IMAGE: Cancer cells move on glycoproteine strips: These strips act as splints, allowing better control and monitoring of cell movement. view more
Cliu: Rädler Lab, Ludwig Maximilians Universität München
The speed of a cell, or the speed at which a cell moves, is known to depend on the stickiness of the surface underneath, but the exact ways in which this relationship has been unstable for decades. Now, researchers from the Max Delbrück Center for Molecular Medicine at the Helmholtz Society (MDC) and Ludwig Maximilians Universität München (LMU) have discovered the precise mechanics and developed a mathematical model capturing the forces that is involved in cell migration. The findings, reported in the journal Proceedings of the National Academy of Sciences (PNAS), provides a new perspective for developmental biology and potential cancer treatment.
Cell movement is a fundamental process, especially crucial during development when cells differentiate into their target cell type and then move to the right mass. Cells also move to repair wounds, while cancer cells move to the nearest blood vessel to spread to other parts of the body.

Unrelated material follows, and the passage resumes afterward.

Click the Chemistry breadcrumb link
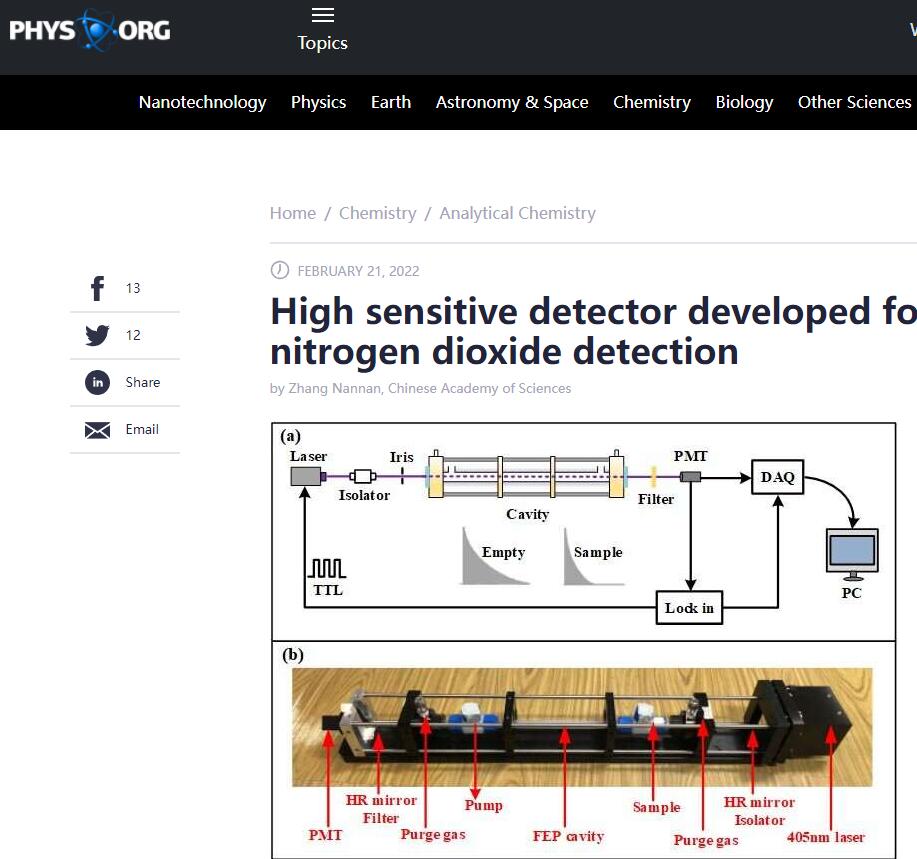The height and width of the screenshot is (859, 917). pyautogui.click(x=377, y=213)
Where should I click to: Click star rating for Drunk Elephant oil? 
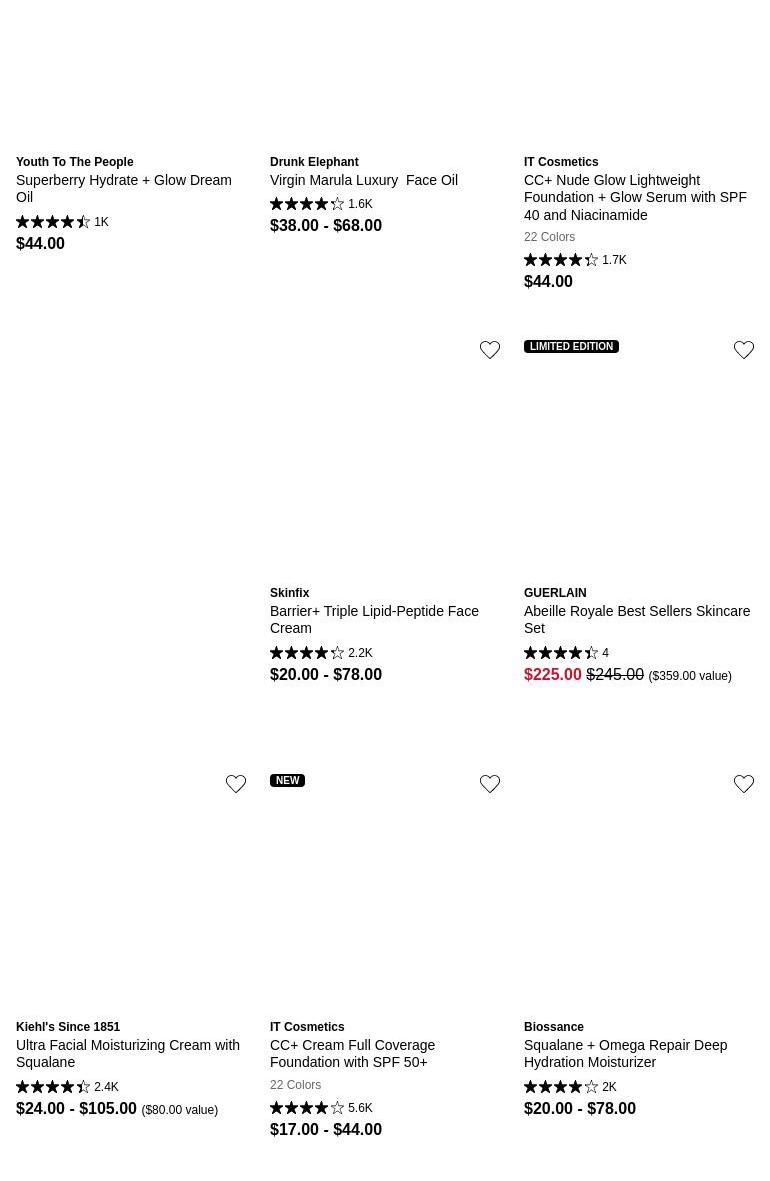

“The mathematical model we have now developed can be used by researchers to predict how different cells behave on different substrates,” says Professor Martin Falcke, who heads Lab MDC Mathematical Cell Epidemiology and co – directed the research. “Understanding these underlying trends in detail could provide new targets to prevent tumor metastasis.”
Team up to pin down
The result comes thanks to experimental physicists at LMU combining theoretical physics at MDC. The testers, led by Professor Joachim Rädler, found that as quickly as more than 15,000 cancer cells moved on narrow layers on a sticky surface, where the sticky fluctuated between low and high. This allows them to monitor what happens as the cells move between sticky stages, which are more representative of the dynamic environment inside the body.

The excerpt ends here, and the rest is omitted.